PROBLEM STATEMENT -
With both ends included, repeat exactly the lines of the entries below from the one containing "auteursrecht (24, 833)" down to the one containing "Abonneer → (108, 909)", and no others.

RECORDS FOR THIS TASK -
======

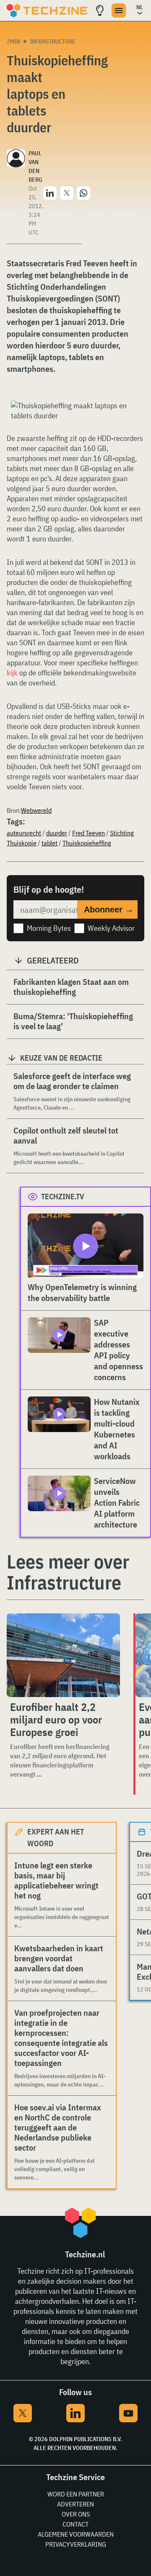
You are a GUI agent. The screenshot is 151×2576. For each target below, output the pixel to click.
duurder (56, 833)
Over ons (76, 2514)
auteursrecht (24, 833)
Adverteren (75, 2504)
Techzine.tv (62, 1196)
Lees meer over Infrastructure (68, 1572)
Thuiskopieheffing (86, 843)
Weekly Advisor (111, 928)
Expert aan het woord (55, 1837)
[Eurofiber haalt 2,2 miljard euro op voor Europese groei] (63, 1655)
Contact (75, 2524)
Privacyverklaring (75, 2544)
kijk (12, 672)
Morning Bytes (49, 928)
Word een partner (75, 2494)
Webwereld (36, 810)
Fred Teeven (88, 833)
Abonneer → (108, 909)
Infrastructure (53, 41)
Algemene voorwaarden (76, 2534)
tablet (49, 843)
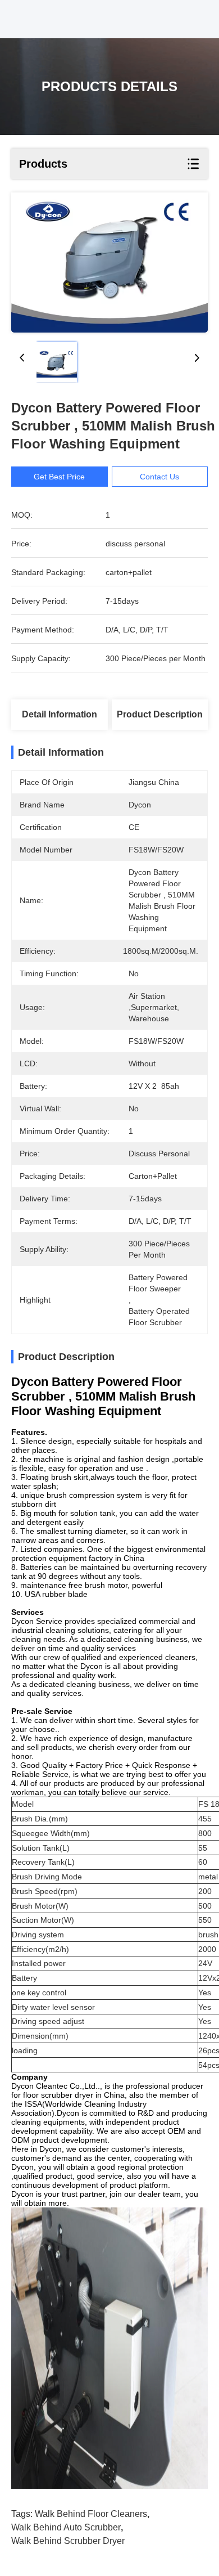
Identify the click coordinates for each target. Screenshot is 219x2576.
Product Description (160, 714)
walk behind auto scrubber (66, 2527)
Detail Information (59, 714)
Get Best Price (59, 476)
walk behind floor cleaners (91, 2514)
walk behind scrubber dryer (68, 2541)
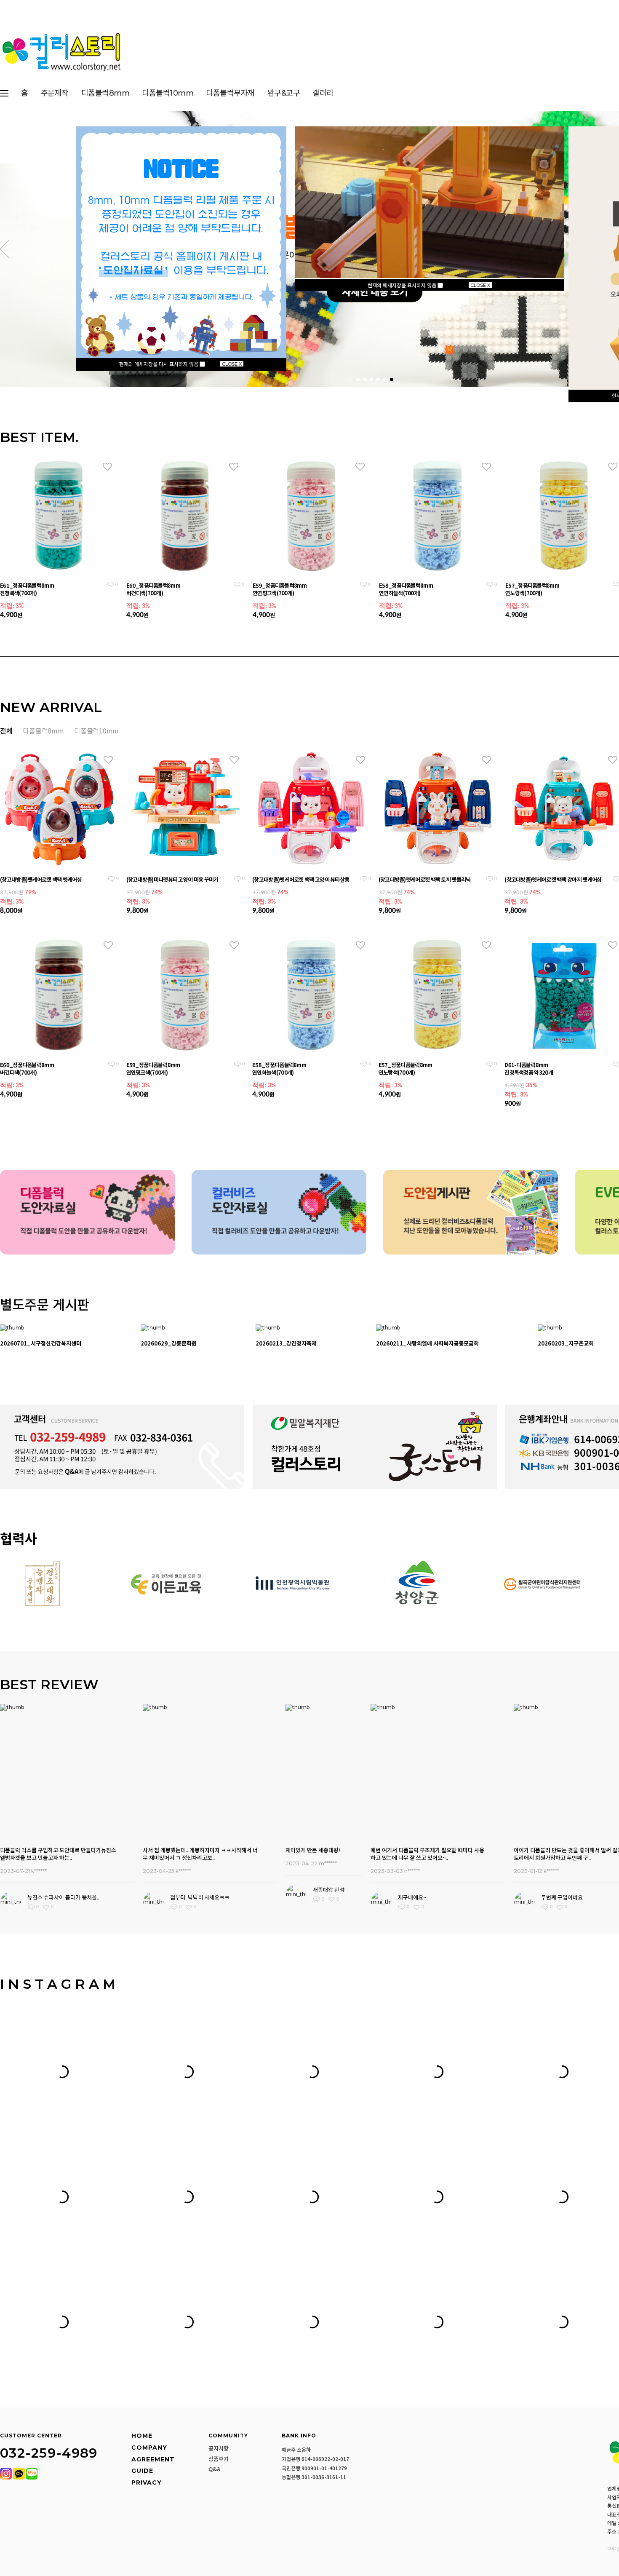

======

ANSWER BOX -
auteursrecht (24, 833)
Adverteren (75, 2504)
Techzine.tv (62, 1196)
Lees meer over Infrastructure (68, 1572)
Thuiskopieheffing (86, 843)
Weekly Advisor (111, 928)
Expert aan het woord (55, 1837)
[Eurofiber haalt 2,2 miljard euro op voor Europese groei] (63, 1655)
Contact (75, 2524)
Privacyverklaring (75, 2544)
kijk (12, 672)
Morning Bytes (49, 928)
Word een partner (75, 2494)
Webwereld (36, 810)
Fred Teeven (88, 833)
Abonneer → (108, 909)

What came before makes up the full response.